## Start DOCUMENT SECTION

It's not clear to me what you are trying to do jc?

I've looked briefly at the Raspberry stuff and concluded it primary market target isn't me. Too much other stuff needed to make it go and no real advantage over an old laptop/tablet/pc. I suppose it makes sense for someone wanting to make and sell a dedicated program pre-installed on a dedicated affordable device, and they are very powerful little computers for the price, but I don't think they are for me. I don't know what I'd do with one. Hence my curiosity with your plans. 

I confess that I bought an Arduino and an LCD display for it and fully planned to make an rpm display with it, but the need fell away when I got a DRO with RPM. That said, it's something I want to do just for the fun of controlling things. 

I noticed recently that there is an Arduino with one D/A output. I also noticed that the new IDE V2 is released. I'm hoping this winter brings time to play with it and also to learn more about Fusion 360. Too much fun for an old man.


----------



## trlvn (Oct 2, 2022)

Susquatch said:


> It's not clear to me what you are trying to do jc?


+1

The Mac you have is more commonly referred to as a 'mid-2012 MacBook Pro':





__





						MacBook Pro 13-Inch "Core i5" 2.5 Mid-2012 Specs (Mid-2012 13", MD101LL/A*, MacBookPro9,2, A1278, 2554*): EveryMac.com
					

Technical specifications for the MacBook Pro 13-Inch "Core i5" 2.5 Mid-2012. Dates sold, processor type, memory info, hard drive details, price and more.




					everymac.com
				




I've got a late-2011 MBP that my son used in school.  It is still running OS X 10.13 and I use it mainly for testing some software from MacPorts:





__





						The MacPorts Project -- Home
					

The MacPorts Project is an open-source community initiative to design an easy-to-use         system for compiling, installing, and upgrading either command-line, X11 or Aqua based open-source software on the Mac         OS X operating system.



					www.macports.org
				




MacPorts makes available thousands of pieces of software from the open source community.  Several contributors are very enthusiastic about supporting older Macs with older OS versions.  A surprising number of things will still run on old PPC Macs running OS X 10.4!  Of course, there is also support for Apple's new M-series processors running the latest macOS versions.

## End DOCUMENT SECTION
## Start MATERIAL PROVIDED

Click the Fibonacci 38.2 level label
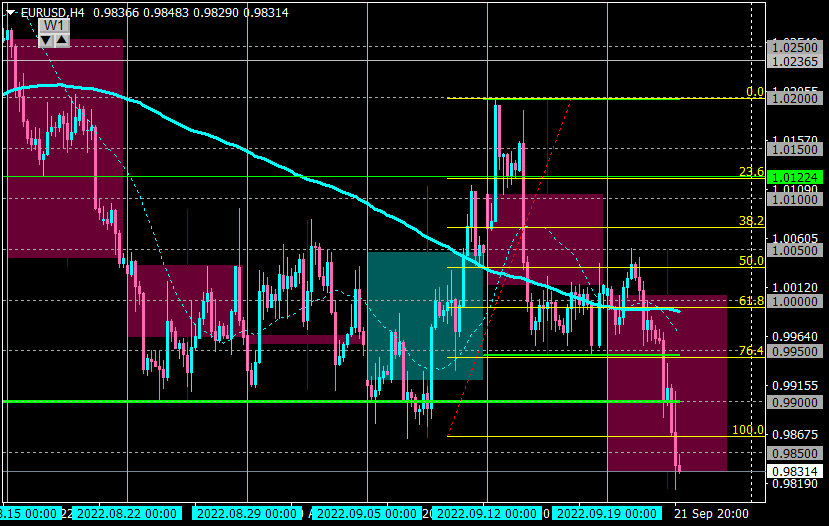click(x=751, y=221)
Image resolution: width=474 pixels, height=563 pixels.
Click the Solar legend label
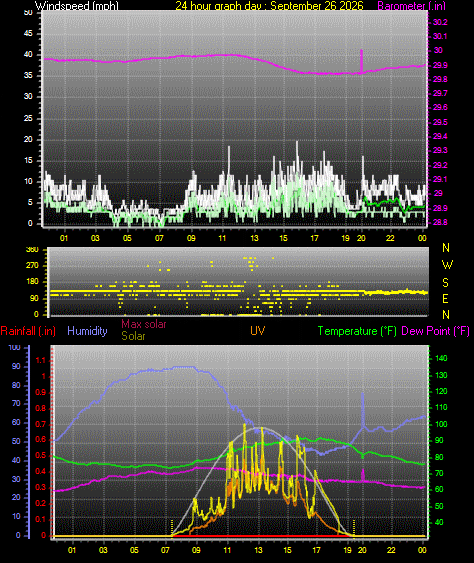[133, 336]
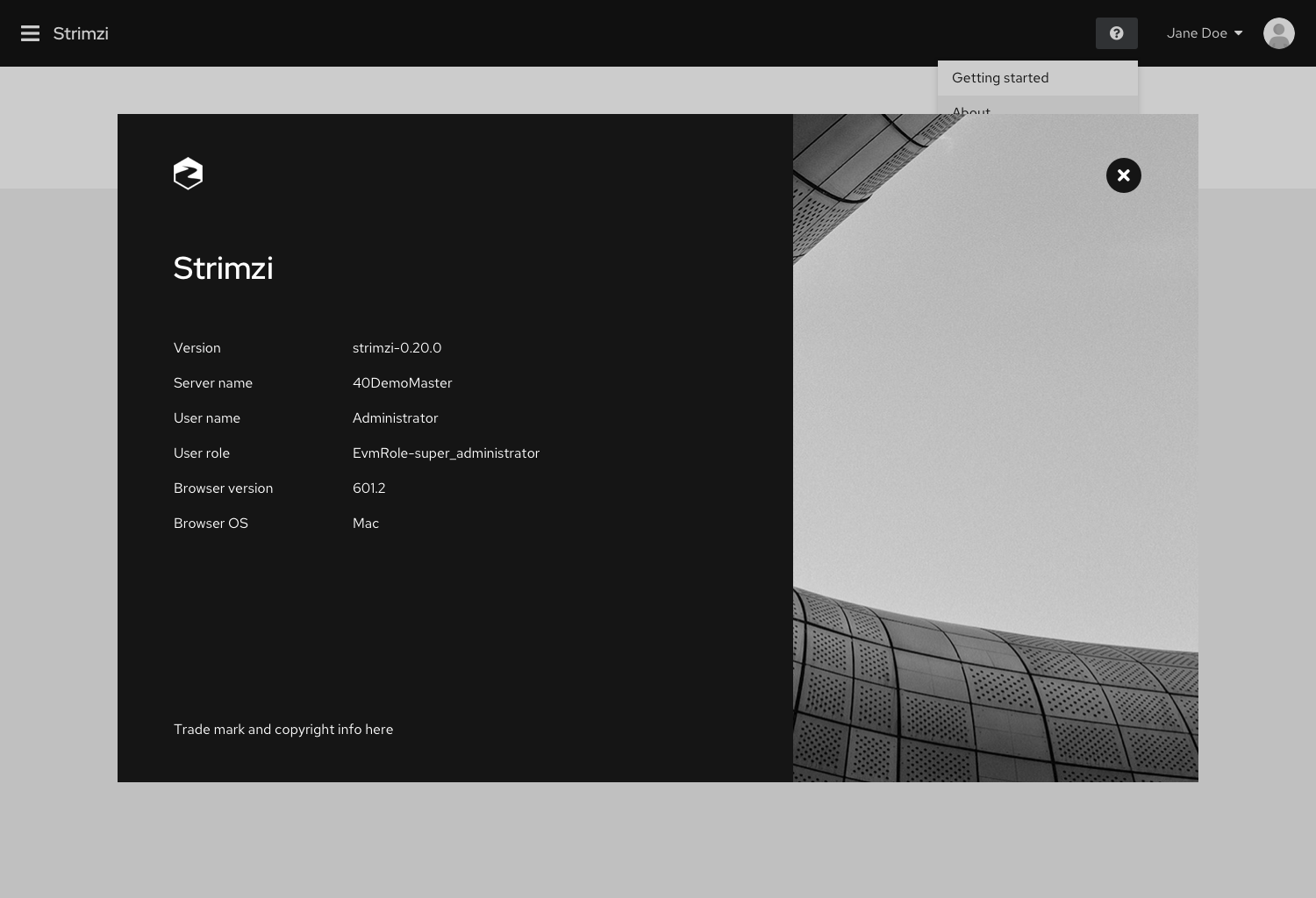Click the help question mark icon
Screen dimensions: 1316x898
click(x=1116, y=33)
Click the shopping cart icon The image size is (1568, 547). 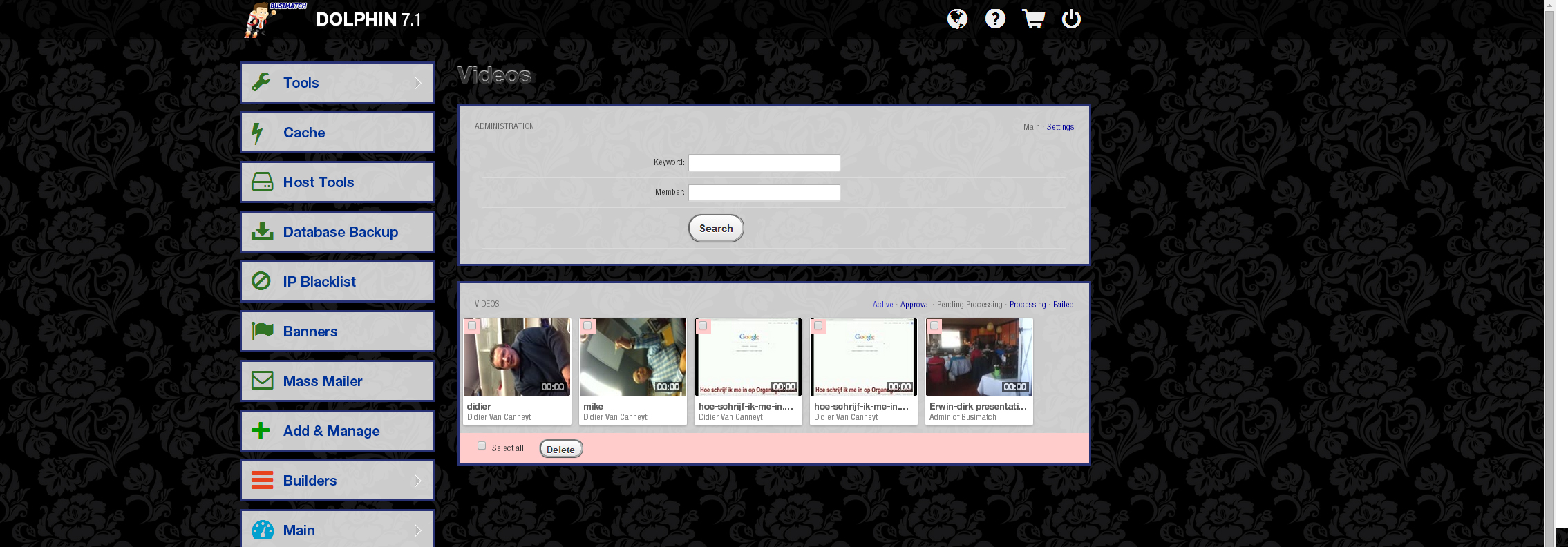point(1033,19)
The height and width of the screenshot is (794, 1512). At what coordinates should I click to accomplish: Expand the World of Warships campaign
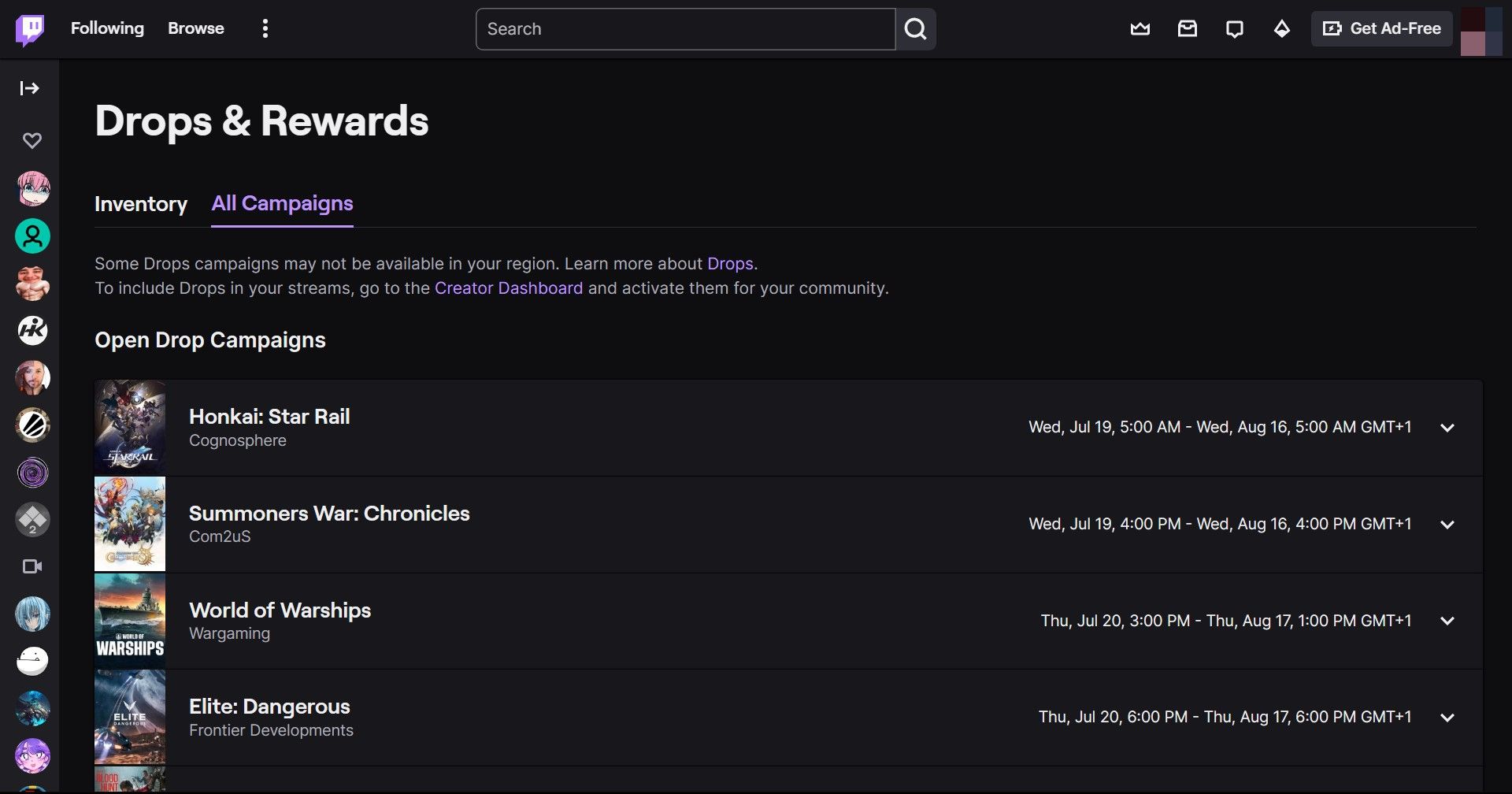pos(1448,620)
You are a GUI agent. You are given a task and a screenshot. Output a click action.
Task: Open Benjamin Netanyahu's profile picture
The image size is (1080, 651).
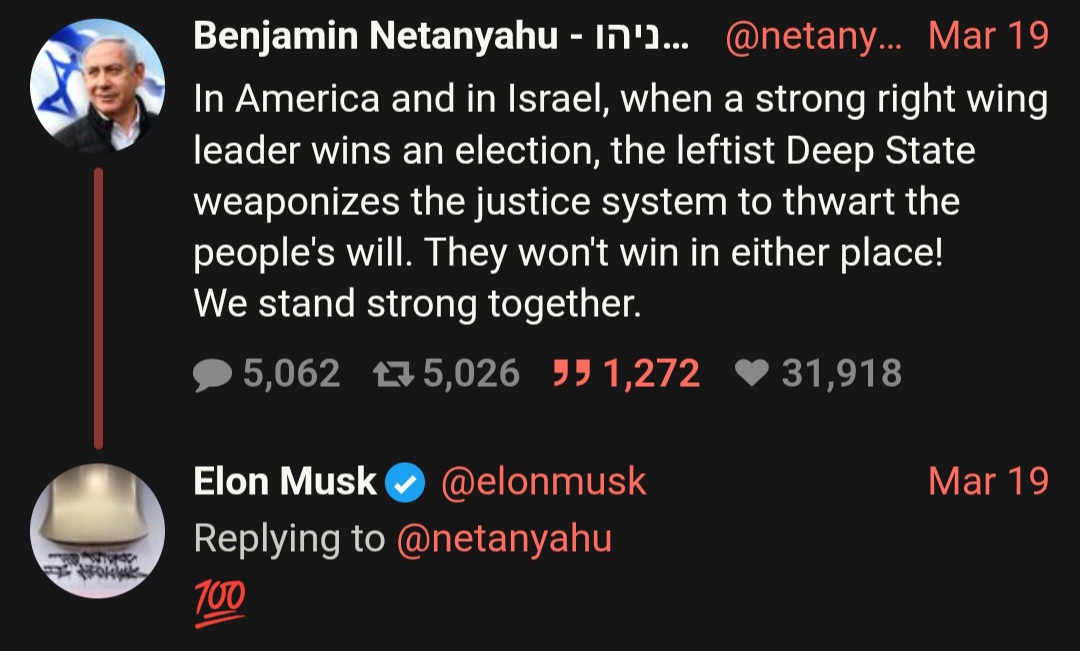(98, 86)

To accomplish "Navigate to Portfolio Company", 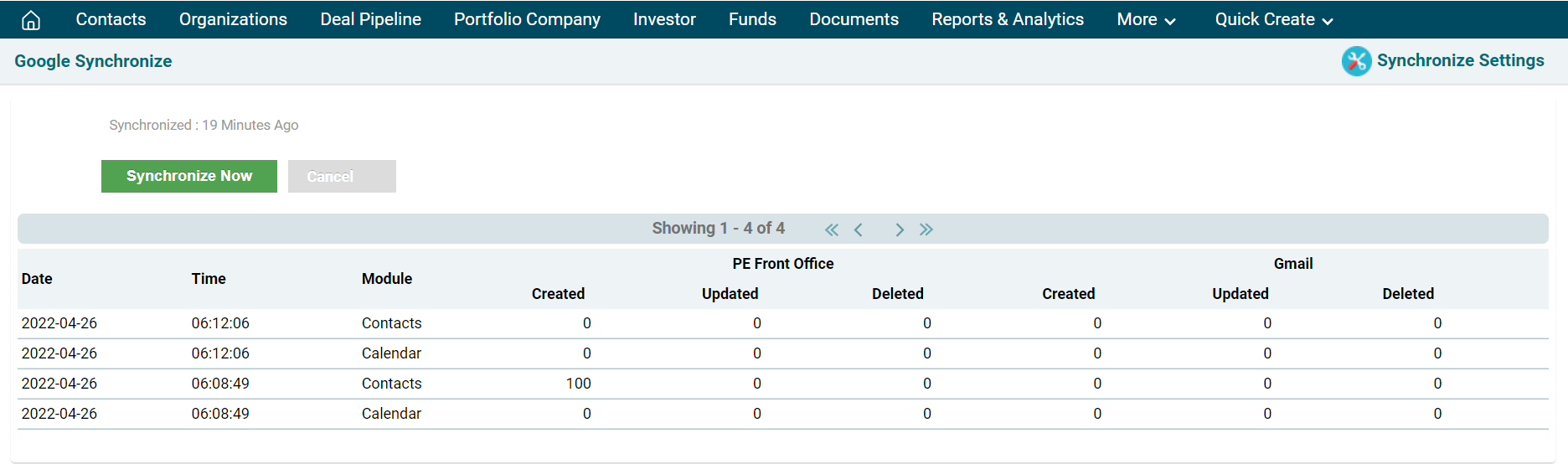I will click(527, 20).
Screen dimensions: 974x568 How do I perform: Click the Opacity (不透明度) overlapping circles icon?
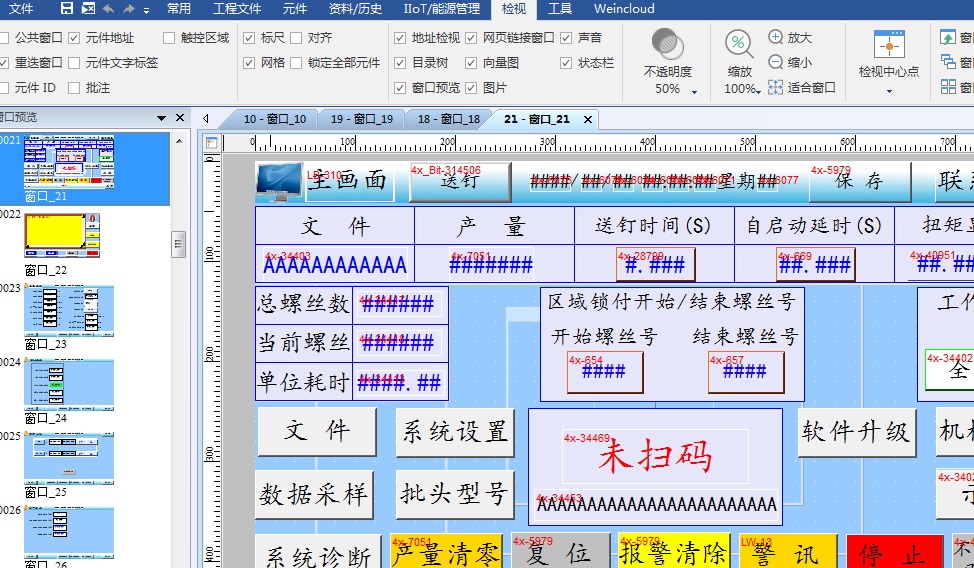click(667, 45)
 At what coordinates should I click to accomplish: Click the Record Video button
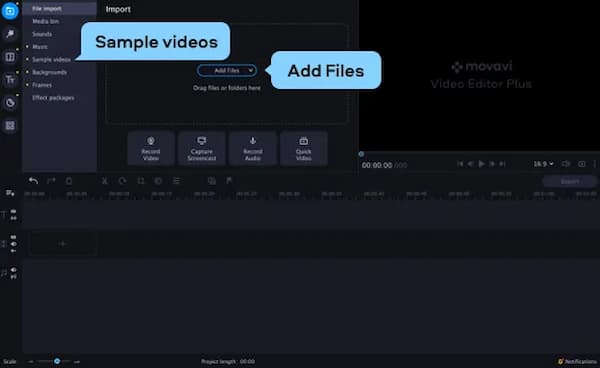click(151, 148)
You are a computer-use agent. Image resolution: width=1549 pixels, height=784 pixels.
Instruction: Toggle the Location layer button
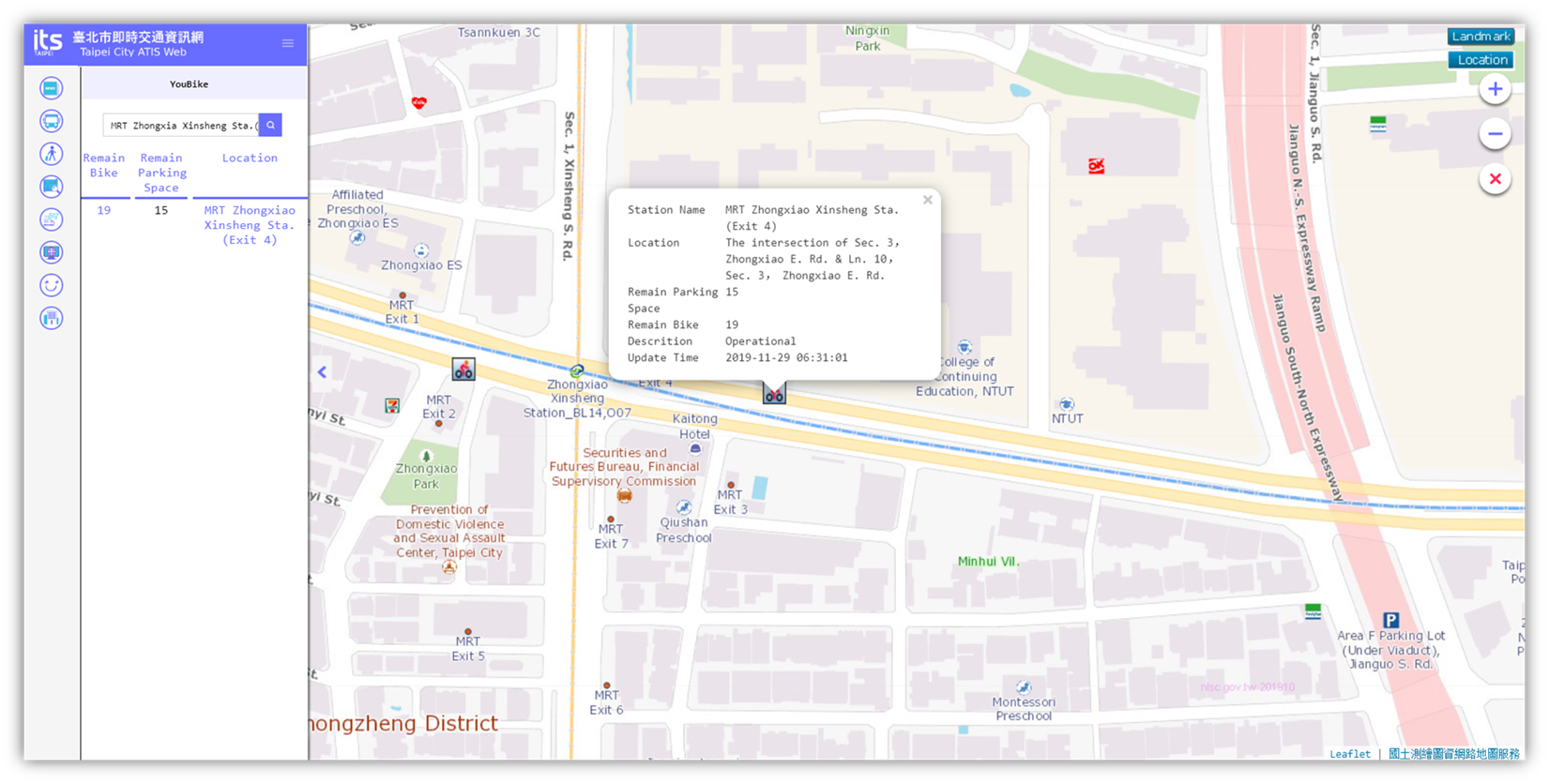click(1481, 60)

## End MATERIAL PROVIDED

#### EXERCISE REQUIREMENTS:
A – According to the MacPorts description in the forum thread, what kinds of open-source software can the system compile, install, and upgrade? List them.
B – Repeat the part of the forum thread that starts with "The MacPorts Project is" and goes on through "X operating system.".
Work only from the forum thread.

#### LIST OF SOLUTIONS:
A –
- Command-line
- X11
- Aqua-based

B –
The MacPorts Project is an open-source community initiative to design an easy-to-use         system for compiling, installing, and upgrading either command-line, X11 or Aqua based open-source software on the Mac         OS X operating system.